* Prompt: Output only the lines below that start at the line containing "Pin the Groups panel" and end at the line containing "The width and height of the screenshot is (2240, 1260).", with both ends kept.

====

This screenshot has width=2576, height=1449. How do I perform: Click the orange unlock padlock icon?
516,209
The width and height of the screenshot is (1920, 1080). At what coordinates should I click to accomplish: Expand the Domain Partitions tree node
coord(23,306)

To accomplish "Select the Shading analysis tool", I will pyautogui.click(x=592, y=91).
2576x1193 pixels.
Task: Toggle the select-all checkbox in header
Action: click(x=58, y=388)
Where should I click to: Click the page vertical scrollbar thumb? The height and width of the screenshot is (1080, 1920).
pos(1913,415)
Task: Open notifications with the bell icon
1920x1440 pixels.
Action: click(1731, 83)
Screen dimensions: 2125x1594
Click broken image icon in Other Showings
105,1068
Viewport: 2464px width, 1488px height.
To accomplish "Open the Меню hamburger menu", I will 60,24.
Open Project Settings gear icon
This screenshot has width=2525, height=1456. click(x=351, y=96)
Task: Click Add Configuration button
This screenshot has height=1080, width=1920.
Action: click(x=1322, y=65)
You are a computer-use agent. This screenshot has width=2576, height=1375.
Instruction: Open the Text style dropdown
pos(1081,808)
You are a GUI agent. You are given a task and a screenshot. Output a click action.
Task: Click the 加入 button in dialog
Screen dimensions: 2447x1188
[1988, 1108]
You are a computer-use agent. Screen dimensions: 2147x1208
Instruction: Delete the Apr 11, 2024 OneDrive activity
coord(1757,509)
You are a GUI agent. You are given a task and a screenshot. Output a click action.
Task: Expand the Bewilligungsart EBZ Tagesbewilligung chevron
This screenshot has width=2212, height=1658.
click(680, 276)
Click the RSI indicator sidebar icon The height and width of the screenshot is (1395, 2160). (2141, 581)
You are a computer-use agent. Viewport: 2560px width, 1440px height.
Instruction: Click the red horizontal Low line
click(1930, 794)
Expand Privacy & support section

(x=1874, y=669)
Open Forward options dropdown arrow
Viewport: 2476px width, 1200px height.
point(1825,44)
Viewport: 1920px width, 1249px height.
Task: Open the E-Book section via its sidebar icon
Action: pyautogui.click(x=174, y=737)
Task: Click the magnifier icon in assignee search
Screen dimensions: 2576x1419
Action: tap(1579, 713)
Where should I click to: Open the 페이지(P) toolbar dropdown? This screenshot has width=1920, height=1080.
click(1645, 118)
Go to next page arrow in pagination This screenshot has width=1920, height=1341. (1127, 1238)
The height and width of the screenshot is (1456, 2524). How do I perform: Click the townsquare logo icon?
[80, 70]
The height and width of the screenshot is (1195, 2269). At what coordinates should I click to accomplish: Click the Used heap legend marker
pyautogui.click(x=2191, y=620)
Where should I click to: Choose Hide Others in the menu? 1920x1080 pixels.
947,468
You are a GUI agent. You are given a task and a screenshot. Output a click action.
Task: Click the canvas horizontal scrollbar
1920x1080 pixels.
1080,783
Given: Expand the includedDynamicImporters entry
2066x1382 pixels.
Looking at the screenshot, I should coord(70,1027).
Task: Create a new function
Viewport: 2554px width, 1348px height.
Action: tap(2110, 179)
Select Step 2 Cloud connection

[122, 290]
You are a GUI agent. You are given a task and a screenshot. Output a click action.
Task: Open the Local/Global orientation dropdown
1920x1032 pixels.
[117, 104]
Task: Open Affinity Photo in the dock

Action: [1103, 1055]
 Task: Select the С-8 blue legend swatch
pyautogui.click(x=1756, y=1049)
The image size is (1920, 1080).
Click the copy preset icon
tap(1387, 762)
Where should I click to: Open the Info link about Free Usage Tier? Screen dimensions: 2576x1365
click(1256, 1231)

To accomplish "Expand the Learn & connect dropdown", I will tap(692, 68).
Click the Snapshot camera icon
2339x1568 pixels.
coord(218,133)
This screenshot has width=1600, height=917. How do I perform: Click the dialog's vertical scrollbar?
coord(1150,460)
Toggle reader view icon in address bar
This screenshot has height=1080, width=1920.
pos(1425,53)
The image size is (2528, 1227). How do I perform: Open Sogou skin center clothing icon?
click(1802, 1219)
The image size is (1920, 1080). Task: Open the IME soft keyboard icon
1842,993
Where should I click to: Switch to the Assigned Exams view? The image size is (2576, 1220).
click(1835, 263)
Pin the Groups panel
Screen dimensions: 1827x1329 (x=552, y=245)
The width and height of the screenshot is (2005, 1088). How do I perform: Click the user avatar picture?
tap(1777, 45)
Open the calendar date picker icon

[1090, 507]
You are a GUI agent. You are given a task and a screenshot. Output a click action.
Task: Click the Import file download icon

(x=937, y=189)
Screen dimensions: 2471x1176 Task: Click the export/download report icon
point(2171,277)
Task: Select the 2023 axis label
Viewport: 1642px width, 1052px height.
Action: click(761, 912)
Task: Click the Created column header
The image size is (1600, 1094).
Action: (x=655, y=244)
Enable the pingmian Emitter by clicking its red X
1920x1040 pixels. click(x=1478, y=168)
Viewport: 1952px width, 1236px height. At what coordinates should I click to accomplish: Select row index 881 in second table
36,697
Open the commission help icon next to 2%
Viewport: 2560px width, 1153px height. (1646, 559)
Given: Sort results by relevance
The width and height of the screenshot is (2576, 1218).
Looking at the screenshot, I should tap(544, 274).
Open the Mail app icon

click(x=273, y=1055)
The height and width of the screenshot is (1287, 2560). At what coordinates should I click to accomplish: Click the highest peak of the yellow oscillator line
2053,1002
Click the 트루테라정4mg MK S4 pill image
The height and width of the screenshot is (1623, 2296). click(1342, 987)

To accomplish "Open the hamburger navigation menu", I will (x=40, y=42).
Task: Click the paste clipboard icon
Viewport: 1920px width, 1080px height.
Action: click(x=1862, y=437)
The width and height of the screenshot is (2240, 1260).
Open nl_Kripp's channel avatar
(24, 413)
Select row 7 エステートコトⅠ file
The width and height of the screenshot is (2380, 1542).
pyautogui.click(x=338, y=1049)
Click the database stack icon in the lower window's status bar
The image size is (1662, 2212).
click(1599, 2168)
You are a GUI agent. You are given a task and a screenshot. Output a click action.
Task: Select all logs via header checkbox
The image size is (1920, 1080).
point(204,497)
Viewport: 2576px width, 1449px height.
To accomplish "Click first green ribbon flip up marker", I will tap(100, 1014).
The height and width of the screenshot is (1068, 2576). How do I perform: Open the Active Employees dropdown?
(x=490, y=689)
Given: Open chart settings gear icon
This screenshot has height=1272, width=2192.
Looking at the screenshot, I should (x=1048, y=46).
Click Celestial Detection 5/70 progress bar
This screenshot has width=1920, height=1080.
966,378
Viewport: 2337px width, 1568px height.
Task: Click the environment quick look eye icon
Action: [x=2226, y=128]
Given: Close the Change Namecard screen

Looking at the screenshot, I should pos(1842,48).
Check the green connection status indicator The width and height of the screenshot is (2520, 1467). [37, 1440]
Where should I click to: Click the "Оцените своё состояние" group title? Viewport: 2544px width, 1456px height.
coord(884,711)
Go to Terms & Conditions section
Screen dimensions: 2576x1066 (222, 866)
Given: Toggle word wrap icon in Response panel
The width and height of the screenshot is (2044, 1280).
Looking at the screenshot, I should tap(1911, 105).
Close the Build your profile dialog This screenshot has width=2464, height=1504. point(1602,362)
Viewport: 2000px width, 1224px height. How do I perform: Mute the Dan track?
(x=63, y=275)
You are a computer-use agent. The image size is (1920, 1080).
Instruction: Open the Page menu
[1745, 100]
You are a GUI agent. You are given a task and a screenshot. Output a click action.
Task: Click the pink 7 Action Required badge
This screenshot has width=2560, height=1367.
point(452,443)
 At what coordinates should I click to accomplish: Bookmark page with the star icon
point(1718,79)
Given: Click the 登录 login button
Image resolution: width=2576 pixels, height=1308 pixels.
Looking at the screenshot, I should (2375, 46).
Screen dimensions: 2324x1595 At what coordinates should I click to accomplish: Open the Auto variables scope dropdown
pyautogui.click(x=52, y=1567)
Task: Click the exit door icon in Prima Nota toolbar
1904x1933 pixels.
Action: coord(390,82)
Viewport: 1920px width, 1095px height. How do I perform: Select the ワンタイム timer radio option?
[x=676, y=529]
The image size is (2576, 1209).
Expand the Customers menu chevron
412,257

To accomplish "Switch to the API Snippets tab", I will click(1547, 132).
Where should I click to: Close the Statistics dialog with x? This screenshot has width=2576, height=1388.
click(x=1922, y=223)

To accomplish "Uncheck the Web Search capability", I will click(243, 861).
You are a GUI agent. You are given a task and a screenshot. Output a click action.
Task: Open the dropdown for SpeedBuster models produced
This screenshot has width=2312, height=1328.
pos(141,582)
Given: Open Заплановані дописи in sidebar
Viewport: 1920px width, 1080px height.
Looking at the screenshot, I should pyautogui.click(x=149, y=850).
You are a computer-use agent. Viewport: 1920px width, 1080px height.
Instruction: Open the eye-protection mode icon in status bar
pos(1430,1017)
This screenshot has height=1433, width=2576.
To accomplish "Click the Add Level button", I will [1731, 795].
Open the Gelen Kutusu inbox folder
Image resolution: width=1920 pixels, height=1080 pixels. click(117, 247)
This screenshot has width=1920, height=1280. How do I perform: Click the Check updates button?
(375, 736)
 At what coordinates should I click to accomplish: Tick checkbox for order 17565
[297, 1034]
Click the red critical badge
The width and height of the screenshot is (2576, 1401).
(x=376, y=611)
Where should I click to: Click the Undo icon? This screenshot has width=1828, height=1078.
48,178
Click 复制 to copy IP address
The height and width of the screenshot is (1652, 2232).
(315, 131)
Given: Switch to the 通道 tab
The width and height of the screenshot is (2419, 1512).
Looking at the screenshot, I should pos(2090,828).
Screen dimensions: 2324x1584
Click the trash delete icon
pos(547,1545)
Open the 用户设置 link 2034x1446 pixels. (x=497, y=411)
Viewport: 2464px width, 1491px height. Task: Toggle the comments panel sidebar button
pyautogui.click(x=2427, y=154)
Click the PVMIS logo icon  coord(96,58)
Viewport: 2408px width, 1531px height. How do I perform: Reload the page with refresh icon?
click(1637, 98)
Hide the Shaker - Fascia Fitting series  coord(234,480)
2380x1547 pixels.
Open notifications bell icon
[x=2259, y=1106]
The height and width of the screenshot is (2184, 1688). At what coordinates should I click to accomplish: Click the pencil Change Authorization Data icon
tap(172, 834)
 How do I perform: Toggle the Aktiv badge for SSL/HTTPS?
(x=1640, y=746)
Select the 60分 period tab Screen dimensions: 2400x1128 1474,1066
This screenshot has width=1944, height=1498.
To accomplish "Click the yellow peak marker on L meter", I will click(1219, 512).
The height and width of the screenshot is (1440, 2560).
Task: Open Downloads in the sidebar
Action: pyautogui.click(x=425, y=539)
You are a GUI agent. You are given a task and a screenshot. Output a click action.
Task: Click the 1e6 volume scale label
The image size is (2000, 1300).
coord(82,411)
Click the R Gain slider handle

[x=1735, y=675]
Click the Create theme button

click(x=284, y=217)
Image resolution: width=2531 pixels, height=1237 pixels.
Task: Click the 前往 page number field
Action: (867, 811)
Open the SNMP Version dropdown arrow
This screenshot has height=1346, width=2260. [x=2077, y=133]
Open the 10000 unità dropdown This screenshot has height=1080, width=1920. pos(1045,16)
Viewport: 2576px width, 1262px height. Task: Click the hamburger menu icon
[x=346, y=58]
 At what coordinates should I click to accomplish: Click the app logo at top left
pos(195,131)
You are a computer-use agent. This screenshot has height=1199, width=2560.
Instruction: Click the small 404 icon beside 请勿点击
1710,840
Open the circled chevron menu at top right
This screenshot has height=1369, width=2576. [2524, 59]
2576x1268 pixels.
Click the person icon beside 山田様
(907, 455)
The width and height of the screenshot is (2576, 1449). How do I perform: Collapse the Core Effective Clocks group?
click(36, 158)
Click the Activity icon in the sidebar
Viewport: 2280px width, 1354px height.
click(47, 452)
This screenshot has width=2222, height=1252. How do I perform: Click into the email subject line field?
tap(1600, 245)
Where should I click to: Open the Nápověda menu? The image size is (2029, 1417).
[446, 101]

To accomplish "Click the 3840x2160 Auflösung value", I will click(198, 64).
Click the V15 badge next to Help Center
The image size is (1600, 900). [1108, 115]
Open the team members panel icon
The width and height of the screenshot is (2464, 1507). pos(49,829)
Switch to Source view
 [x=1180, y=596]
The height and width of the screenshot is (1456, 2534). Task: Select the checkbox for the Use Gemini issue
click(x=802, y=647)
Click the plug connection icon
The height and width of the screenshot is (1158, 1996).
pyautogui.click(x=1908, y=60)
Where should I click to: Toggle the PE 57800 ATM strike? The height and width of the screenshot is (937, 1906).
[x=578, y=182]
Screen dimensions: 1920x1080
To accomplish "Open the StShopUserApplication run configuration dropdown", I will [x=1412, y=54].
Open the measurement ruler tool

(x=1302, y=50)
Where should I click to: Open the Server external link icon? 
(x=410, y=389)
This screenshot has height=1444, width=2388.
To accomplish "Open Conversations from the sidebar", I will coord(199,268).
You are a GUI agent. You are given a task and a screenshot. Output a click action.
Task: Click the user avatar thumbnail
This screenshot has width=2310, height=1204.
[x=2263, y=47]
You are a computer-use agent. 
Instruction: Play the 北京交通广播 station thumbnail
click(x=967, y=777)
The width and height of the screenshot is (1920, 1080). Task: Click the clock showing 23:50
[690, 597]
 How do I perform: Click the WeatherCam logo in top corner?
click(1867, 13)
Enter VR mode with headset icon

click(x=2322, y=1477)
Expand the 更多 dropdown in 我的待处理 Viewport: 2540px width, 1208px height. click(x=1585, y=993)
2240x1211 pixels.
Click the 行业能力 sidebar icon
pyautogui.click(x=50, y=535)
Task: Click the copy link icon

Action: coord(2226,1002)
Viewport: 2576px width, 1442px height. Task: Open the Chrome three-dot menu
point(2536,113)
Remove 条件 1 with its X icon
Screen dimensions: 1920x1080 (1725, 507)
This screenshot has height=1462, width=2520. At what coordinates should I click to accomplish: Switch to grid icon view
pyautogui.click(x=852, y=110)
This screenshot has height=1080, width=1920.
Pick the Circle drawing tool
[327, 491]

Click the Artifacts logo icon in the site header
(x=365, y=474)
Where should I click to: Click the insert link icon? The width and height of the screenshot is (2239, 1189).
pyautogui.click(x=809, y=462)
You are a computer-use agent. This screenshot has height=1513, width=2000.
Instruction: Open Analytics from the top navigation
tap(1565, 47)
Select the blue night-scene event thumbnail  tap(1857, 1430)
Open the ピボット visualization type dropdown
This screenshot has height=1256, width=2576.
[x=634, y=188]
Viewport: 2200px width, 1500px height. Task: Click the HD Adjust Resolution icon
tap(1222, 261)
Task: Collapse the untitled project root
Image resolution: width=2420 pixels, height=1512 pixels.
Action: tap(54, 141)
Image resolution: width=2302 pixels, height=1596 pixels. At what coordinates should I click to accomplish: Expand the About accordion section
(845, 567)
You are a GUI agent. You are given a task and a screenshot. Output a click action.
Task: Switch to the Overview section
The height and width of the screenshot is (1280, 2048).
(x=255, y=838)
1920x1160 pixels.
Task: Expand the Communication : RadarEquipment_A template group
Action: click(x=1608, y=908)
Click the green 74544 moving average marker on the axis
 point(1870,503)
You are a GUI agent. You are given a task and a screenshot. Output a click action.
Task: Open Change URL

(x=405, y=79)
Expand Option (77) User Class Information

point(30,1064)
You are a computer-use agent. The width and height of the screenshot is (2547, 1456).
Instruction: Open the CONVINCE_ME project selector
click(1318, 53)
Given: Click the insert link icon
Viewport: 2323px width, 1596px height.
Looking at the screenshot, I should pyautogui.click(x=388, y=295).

====

* Written solution:
Pin the Groups panel
Screen dimensions: 1827x1329 (x=552, y=245)
The width and height of the screenshot is (2005, 1088). How do I perform: Click the user avatar picture?
tap(1777, 45)
Open the calendar date picker icon

[1090, 507]
You are a GUI agent. You are given a task and a screenshot. Output a click action.
Task: Click the Import file download icon

(x=937, y=189)
Screen dimensions: 2471x1176 Task: Click the export/download report icon
point(2171,277)
Task: Select the 2023 axis label
Viewport: 1642px width, 1052px height.
Action: click(761, 912)
Task: Click the Created column header
The image size is (1600, 1094).
Action: (x=655, y=244)
Enable the pingmian Emitter by clicking its red X
1920x1040 pixels. click(x=1478, y=168)
Viewport: 1952px width, 1236px height. At what coordinates should I click to accomplish: Select row index 881 in second table
36,697
Open the commission help icon next to 2%
Viewport: 2560px width, 1153px height. (1646, 559)
Given: Sort results by relevance
The width and height of the screenshot is (2576, 1218).
Looking at the screenshot, I should tap(544, 274).
Open the Mail app icon

click(x=273, y=1055)
The height and width of the screenshot is (1287, 2560). At what coordinates should I click to accomplish: Click the highest peak of the yellow oscillator line
2053,1002
Click the 트루테라정4mg MK S4 pill image
The height and width of the screenshot is (1623, 2296). click(1342, 987)

To accomplish "Open the hamburger navigation menu", I will (x=40, y=42).
Task: Click the paste clipboard icon
Viewport: 1920px width, 1080px height.
Action: click(x=1862, y=437)
The width and height of the screenshot is (2240, 1260).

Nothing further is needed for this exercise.